Des préjugés demeurent sur l’accès aux soins
Pour ce qui est de l’accès aux soins d’affirmation de genre (transition médicale) pour les jeunes, la littérature scientifique est robuste et claire à ce sujet tant sur le plan de sa validité médicale pour les personnes concernées que sur celui du cadre des protocoles d’accompagnement. Par exemple, chez les enfants prépubères, seule la transition sociale est accessible. Ensuite, un suivi médical rigoureux encadrera la potentielle prise de bloqueurs de puberté et, s’il y a lieu, l’éventuelle prise d’hormones sexuelles. Pour ce qui est des chirurgies, seule celle du torse est accessible avant l’âge de la majorité légale, encore une fois dans un cadre médical rigoureux où le consentement éclairé est fondamental. Les personnes et groupes s’opposant à ces soins invoquent, outre leurs opinions, inquiétudes et impressions, des études « scientifiques » pourtant maintenant réfutées et discréditées. D’ailleurs, nous constatons sans surprise que le Comité de « sages », qui ne comprenait aucune personne experte ou directement concernée, est lui-même tombé dans ces pièges à plusieurs égards, comme le démontre, entre autres documents, l’excellente Synthèse critique – Rapport du Comité de sages du Conseil québécois LGBT[2].

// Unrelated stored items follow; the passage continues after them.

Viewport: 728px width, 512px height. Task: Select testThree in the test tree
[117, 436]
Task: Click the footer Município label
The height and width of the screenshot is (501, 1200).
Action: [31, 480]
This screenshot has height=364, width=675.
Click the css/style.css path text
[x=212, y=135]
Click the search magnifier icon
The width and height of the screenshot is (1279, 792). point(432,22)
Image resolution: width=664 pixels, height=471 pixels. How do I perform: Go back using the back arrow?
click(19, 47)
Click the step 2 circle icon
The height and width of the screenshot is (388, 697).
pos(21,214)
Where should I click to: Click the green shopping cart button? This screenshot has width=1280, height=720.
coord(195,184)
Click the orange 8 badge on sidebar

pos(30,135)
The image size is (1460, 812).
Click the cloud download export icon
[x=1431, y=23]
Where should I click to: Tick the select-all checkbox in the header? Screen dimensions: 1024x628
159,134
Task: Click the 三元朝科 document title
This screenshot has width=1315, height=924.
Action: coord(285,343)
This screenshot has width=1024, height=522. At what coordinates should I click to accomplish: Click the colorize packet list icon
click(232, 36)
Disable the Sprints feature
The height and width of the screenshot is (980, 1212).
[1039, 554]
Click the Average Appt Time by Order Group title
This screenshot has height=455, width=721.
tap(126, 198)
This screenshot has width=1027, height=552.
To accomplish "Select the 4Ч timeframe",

[2] Crémier, L. 2025. Synthèse critique – Rapport du comité de sages sur l’identité de genre. Conseil québécois LGBT. https://conseil-lgbt.ca/wp-content/uploads/2025/06/260625_CQLGBT_Synthese-critique-rapport-sages.pdf
La réponse à ces défis ? La solidarité féminine
Bref, le comité femmes et le comité diversité sexuelle et pluralité des genres tiennent à affirmer explicitement que leurs luttes et leurs valeurs sont communes. Les racines du sexisme et de la misogynie sont les mêmes que celles de l’homophobie et de la transphobie, et c’est à ces racines que nous devons nous attaquer. Nous tenons aussi à souligner que nous devons garder les yeux grands ouverts sur le fait que la droite s’infiltre de plus en plus dans les différents partis politiques en s’appuyant sur ces mêmes racines qui banalisent la haine. La résistance sera inclusive ou ne sera pas.